Tursiops: Universal trainer for Linux

One of the things I do miss about Windows is the abundance of universal trainers for it. If you don't know what a trainer is, it's a program that writes over the memory of another process, typically a game, to confuse the program into doing something it wouldn't normally do. Trainers are often used to get infinite lives/money/ammo in games. However, they must know where in memory these variables are being stored.

A universal trainer is the most generic trainer: it allows the user to search a process' memory space for a certain value, and further refine the search until the variable's location in memory is isolated. Then the user may modify that memory to change that variable while the program is running.

Kcheat is the only similar program I've seen for Linux. Unfortunately, it requires KDE 1... which nobody is going to install just to use this program.

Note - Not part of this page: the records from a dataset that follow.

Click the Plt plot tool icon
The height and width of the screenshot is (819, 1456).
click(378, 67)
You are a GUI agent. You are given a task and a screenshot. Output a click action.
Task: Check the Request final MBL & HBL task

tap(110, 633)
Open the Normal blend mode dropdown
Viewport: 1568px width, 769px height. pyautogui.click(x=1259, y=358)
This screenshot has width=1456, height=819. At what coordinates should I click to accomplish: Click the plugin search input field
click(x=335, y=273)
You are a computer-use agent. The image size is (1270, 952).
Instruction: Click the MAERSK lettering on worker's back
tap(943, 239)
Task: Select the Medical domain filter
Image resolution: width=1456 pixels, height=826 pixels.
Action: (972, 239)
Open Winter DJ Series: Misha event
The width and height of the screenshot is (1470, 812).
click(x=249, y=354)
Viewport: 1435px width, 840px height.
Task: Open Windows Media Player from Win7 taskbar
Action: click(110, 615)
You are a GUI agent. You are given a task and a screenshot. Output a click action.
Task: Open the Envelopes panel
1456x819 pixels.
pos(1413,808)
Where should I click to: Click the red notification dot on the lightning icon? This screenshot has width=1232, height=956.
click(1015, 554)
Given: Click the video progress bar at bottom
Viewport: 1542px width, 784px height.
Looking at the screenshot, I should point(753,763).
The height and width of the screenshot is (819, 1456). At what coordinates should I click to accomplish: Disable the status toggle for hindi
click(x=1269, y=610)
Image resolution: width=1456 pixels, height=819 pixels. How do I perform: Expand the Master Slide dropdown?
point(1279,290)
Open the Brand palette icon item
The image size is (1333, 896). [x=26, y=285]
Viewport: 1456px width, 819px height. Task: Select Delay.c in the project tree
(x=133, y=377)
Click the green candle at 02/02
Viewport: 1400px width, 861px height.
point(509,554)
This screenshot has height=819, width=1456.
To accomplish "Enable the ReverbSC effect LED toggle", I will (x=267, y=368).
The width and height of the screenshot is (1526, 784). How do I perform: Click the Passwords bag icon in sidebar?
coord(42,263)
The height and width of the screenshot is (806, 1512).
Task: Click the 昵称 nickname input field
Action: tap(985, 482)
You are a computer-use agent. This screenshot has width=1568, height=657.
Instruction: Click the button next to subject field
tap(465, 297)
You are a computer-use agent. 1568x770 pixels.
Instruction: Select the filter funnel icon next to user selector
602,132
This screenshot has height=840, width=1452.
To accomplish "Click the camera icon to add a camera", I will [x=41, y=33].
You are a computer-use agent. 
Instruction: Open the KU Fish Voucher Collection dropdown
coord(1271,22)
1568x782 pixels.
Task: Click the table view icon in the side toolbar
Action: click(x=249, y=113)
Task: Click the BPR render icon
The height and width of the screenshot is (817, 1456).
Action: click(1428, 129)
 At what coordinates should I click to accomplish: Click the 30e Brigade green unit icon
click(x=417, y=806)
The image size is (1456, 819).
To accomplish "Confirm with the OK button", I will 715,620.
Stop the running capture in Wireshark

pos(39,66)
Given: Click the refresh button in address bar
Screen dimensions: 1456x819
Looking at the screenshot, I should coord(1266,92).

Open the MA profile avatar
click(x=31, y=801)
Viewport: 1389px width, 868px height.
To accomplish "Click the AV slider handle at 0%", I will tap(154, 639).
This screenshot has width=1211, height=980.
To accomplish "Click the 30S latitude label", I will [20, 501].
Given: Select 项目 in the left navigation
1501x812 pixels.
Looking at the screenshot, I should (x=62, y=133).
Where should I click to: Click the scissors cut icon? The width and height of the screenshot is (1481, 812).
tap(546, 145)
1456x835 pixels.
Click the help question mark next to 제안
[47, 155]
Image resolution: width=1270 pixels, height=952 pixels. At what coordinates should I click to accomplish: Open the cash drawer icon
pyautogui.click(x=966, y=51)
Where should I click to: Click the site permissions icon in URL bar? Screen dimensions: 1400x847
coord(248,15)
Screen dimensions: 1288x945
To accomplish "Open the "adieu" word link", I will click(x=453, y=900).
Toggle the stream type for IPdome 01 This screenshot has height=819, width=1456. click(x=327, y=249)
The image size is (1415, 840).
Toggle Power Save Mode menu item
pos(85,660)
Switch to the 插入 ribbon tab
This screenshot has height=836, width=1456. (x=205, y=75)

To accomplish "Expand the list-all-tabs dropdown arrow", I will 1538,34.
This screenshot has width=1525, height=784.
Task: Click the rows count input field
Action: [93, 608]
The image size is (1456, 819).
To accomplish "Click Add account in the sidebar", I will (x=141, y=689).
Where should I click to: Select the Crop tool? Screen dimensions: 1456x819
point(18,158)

Well, Wednesday I decided it might be cool to design a new one. So I did, using portions of Kcheat (mainly the lower level stuff). It's implemented in C# with Gtk# as the UI, and a small C library to take care of the nasty work. As of last night it's almost done -- already! It can search the memory of a process for six different data types (signed/unsigned 8/16/32-bit integers) and allow their contents to be tweaked. It's a little unstable as I haven't done any exception handling yet (except where necessary) but the stable release will be pretty slick. The UI is uncluttered and simple, though demand may see the addition of new features.

The only drawback is that the project is generally pointless: most Linux games that people care about are either network games, which prevent clients from tampering with the data on the server, and the others are open source anyway, so you can just comment out the "if (lives == 0)" line and recompile.

On the other hand, this is easier than recompiling, if a bit hackish.